Air St.-Pierre had promised to call me as soon as they were ready to send over a plane. So I opened a book and camped out at Paulette's dining room table. Now a semi-checked-out guest, I kept an eye and an ear open to the first and most familiar environment any of us can recall – home at morning chore time. Friends dropped by, and a relative with a baby; then, left alone to her kitchen work, Paulette hummed along with a Piaf song playing on the local radio station.
At noon I realized that the kitchen bustle meant that I hadn't checked out yet. A smiling Paulette came my way with a carafe of wine and a big steaming plate and asked, "Voulez-vous manger des crabes?" There was nothing I'd rather do than manger des crabes. I dived in, my biggest worry that Air St.-Pierre would call while I was in mid-crab.
I was cracking into my third when Paulette appeared again, this time carrying an oval platter heaped with tiny fried fish, boiled potatoes, and lemon wedges. "Les capelins," she said and beamed. The woman in St.-Pierre had it reversed: For me, the fog had brought the capelin, rather than the other way around.
As I ate the sweet, crisp, smelt-size fish, it occurred to me that for the past two days I had been living splendidly off the provender of this seemingly barren island. Venison, mussels, crabs, capelin – even the vegetables and salad greens were from Miquelon's gardens and greenhouses. Barrenness canbe deceiving.
The plane finally showed up at three, and by late afternoon I was back in St.-Pierre. Feeling like an old hand in from the provinces, I checked into a pension and strolled the now-familiar streets. This time my walk took me out past the fish-processing plant, and farther still – to the older fish plant, circa 1920, called the "Frigorifique."
The Frigo serves as a reminder of what the enterprising St.-Pierrais have done besides fish, when they were handed the opportunity: During Prohibition, St.-Pierre became such a busy transshipment point for liquor bound from Canada to the United States that all available warehouse space – including the Frigo, which could hold a million cases – was pressed into service.
Al Capone once visited St.-Pierre. (His straw boater is on display in the little Prohibition exhibit in the lobby of the Hotel Robert.) And out on Pointe de Savoyard, there is even a house built out of Cutty Sark cases.
The islands experienced a terrific economic boom in those years, and fishermen gladly put away their nets. There must be at least a few locals wishing that, as Canada clamps down on cod, the United States will again attempt to outlaw demon rum.
Not likely, after a lesson so well learned. And equally unlikely is the possibility that the St.-Pierrais will ever completely abandon the sea. It's in their past and in their future. During one morning's walk along the quai, I passed the town's monument to its marins disparus en mer – lost sailors – and I saw a motorboat, like a mother duck, guiding six sailing dinghies out into the harbor. There were two children in each boat. They were learning how to sail.

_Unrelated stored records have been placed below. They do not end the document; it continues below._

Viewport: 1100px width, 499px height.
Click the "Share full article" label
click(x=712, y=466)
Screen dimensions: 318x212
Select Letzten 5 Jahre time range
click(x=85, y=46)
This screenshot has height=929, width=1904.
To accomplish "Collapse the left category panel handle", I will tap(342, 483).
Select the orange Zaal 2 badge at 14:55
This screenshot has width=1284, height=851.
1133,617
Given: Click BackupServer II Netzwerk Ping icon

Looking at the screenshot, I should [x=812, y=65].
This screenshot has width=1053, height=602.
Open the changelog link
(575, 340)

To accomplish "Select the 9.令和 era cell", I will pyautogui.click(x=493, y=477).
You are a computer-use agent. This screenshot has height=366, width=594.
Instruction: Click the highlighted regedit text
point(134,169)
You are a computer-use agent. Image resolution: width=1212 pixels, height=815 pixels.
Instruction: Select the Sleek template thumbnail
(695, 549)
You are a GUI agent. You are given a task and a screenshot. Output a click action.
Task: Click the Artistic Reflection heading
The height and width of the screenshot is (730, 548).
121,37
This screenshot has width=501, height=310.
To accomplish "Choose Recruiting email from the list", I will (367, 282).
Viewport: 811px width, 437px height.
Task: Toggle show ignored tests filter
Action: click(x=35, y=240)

My last morning in St.-Pierre was a Sunday. I walked past the cathedral, with its statue of St. Peter and enameled door handles in the shape of fish, then paused and went inside. The bishop was giving his sermon. One French word kept jumping out – pierre – and I realized the gray-maned prelate was ringing changes on the word "rock" and the name of the apostle and on the special place of this rock we were all standing on: St.-Pierre, a rock in the Atlantic, anchored with lonely Miquelon hard against a foreign shore.